Eira turned slowly. Rhaekon stood exactly where he'd been, unchanged, watching her with that particular quality of attention she'd stopped being able to dismiss as cold indifference. It was something else. She just didn't have the word for it yet.

"That's not me," she whispered.

"It is."

"No." Her voice broke slightly at the edge. "I didn't ask for this."

He stepped forward. One step — deliberate. "But you needed it."

She shook her head, the motion small and tired rather than defiant. "I don't want to become like you."

He stopped in front of her.

"You won't."

The certainty in the two words made her look up at him — really look, searching for something she could use to argue against it. And for once — just this once — she found something in his expression that wasn't absence. Not softness. Not kindness. Nothing she had a clean name for. But something there, beneath the surface of all that cold control, present in the way that deep water is present even when you can't see the bottom.

"You will become stronger."

Her chest tightened around something complicated. "And if I lose myself?"

The storm — she realized distantly that there had been sound around them for a while, something that wasn't the sealed quiet of the room — howled through a silence that stretched long enough to feel like its own answer.

"You won't."

The certainty shook her more than anything else had.

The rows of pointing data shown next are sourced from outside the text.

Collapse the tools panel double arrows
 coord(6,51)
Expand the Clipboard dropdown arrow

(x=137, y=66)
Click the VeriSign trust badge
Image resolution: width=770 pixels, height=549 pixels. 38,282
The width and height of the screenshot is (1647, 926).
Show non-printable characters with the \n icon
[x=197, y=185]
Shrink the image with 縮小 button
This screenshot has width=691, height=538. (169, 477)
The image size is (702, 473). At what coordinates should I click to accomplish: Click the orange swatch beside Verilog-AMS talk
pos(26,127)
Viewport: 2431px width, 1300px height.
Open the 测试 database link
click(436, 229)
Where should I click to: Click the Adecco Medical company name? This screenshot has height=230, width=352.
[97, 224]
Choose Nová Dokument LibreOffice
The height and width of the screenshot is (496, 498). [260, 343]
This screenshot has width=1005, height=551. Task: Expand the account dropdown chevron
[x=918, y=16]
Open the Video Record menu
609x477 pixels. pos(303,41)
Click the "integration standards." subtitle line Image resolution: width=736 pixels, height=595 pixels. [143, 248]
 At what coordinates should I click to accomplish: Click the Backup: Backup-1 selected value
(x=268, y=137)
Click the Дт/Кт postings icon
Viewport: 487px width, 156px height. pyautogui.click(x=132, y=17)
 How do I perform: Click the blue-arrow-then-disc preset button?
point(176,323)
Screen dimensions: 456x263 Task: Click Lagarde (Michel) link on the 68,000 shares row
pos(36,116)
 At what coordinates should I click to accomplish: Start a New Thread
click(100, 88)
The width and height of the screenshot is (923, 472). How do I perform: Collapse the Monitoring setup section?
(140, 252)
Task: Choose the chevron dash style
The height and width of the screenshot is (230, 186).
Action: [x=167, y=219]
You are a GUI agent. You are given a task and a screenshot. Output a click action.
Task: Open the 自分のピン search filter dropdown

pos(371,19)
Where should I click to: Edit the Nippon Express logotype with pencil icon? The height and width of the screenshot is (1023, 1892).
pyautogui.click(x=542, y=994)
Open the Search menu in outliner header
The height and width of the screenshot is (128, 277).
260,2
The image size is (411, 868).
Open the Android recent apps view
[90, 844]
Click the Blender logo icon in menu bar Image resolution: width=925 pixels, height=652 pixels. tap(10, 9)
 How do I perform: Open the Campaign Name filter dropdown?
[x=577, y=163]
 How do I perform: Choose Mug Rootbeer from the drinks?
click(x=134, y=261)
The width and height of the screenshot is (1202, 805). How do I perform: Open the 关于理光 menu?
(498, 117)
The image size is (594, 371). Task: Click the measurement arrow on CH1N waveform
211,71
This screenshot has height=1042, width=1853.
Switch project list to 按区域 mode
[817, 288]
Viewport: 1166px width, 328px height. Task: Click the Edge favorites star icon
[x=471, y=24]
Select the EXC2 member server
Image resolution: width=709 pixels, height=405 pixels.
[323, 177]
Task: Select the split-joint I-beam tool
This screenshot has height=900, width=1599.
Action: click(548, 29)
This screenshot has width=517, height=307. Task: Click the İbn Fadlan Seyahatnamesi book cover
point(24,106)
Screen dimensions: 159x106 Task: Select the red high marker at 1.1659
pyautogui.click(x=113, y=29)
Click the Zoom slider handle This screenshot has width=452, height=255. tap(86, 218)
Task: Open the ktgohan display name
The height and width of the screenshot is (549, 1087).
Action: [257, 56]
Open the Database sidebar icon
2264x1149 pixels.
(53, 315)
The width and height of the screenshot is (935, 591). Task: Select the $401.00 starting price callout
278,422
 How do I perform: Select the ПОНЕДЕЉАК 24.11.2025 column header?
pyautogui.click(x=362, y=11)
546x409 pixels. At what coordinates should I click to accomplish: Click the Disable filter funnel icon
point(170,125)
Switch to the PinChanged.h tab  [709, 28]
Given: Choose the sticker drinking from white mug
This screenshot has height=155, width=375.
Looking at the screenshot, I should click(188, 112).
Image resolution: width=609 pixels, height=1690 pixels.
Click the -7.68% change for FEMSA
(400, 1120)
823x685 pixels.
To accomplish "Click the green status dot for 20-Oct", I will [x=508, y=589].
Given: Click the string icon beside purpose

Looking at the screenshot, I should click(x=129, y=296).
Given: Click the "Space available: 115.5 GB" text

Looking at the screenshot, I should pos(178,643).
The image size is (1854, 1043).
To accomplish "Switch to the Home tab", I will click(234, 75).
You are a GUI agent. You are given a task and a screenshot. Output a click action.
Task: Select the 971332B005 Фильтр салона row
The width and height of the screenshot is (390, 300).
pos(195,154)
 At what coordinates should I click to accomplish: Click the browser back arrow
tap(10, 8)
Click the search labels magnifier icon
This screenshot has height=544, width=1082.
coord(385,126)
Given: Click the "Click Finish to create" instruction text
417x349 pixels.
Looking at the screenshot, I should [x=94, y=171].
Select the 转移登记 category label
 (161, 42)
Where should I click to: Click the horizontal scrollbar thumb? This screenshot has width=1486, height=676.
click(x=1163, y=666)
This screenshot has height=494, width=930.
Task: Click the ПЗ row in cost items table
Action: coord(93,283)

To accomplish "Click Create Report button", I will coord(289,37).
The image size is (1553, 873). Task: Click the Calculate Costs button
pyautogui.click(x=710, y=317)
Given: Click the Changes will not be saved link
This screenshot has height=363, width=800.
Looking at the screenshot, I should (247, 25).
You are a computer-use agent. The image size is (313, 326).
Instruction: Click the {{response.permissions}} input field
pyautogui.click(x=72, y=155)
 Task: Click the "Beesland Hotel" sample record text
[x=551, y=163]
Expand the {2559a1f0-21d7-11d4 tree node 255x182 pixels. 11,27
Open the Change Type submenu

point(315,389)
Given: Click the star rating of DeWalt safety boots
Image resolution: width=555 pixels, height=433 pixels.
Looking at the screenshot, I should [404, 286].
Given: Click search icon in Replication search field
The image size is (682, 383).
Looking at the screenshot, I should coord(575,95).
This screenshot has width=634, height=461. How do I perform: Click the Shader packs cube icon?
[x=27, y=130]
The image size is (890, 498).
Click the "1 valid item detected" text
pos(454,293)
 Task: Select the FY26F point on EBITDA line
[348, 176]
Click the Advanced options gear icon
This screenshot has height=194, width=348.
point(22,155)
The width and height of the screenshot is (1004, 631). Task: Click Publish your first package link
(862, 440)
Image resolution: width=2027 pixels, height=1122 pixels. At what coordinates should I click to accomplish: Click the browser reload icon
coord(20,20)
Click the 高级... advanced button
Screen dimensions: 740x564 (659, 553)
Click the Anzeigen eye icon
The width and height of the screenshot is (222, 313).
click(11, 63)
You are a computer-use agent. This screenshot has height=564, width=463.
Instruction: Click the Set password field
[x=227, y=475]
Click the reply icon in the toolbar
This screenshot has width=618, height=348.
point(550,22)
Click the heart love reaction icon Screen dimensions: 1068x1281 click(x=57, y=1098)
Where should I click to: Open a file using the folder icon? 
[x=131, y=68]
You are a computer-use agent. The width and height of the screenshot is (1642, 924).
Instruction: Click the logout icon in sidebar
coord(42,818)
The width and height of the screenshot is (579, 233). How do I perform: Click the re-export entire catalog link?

More than the creature. More than the pressure. More than any of the trials that had put her on the floor and told her to stand up again.

"Why are you so sure?"

He looked at her. Really looked — the same way she had just looked at him, like something actual was being observed rather than assessed. "Because you are still fighting me."

Silence.

Eira swallowed. The frost on her fingers caught the room's blue light and threw it back differently. "And if I stop?"

His gaze darkened. "Then I will make you start again."

Her heart skipped — fear and anger and something else arriving together, tangled up in a way she didn't have the energy to separate out and examine. She didn't understand him. She wasn't sure she was supposed to yet. But she understood this — the shape of it, the function of it.

He wouldn't let her break. Even if the process of preventing it looked indistinguishable from breaking her.

She didn't know what to do with that.

Eira looked back down at her hands. At the frost still clinging to her skin like it had been there all along and had only just decided to be visible. Something inside her had changed — not gradually, not incrementally the way the other changes had been, but permanently. A door that didn't have the option of closing again.

She hated that.

She held the feeling. Turned it over. Waited for it to be only that.

It wasn't.

Somewhere underneath the hatred, small and honest and impossible to argue with — she didn't hate all of it. And that was almost worse than if she had.

Rhaekon turned away. "This was only the beginning."

Her stomach dropped. "Beginning of what?"

He didn't look back. "Of what's coming for you."

The cold deepened — not the room's cold, not his cold, but something larger than both. Something that existed beyond the sealed walls and the blue light and everything she had been learning to survive in here.

Eira stood in the middle of it and understood something for the first time.

It wasn't just him she had to survive. It had never been just him. He was the preparation, not the threat — the thing standing between her and something she hadn't seen yet, sharpening her against himself because what was coming wouldn't be as careful with her as he was.

And now — whether she'd asked for it or agreed to it or understood it or not — she was beginning to be strong enough to face whatever that was.

She looked at the frost on her hands one more time.

Then she closed her fingers around it, and held.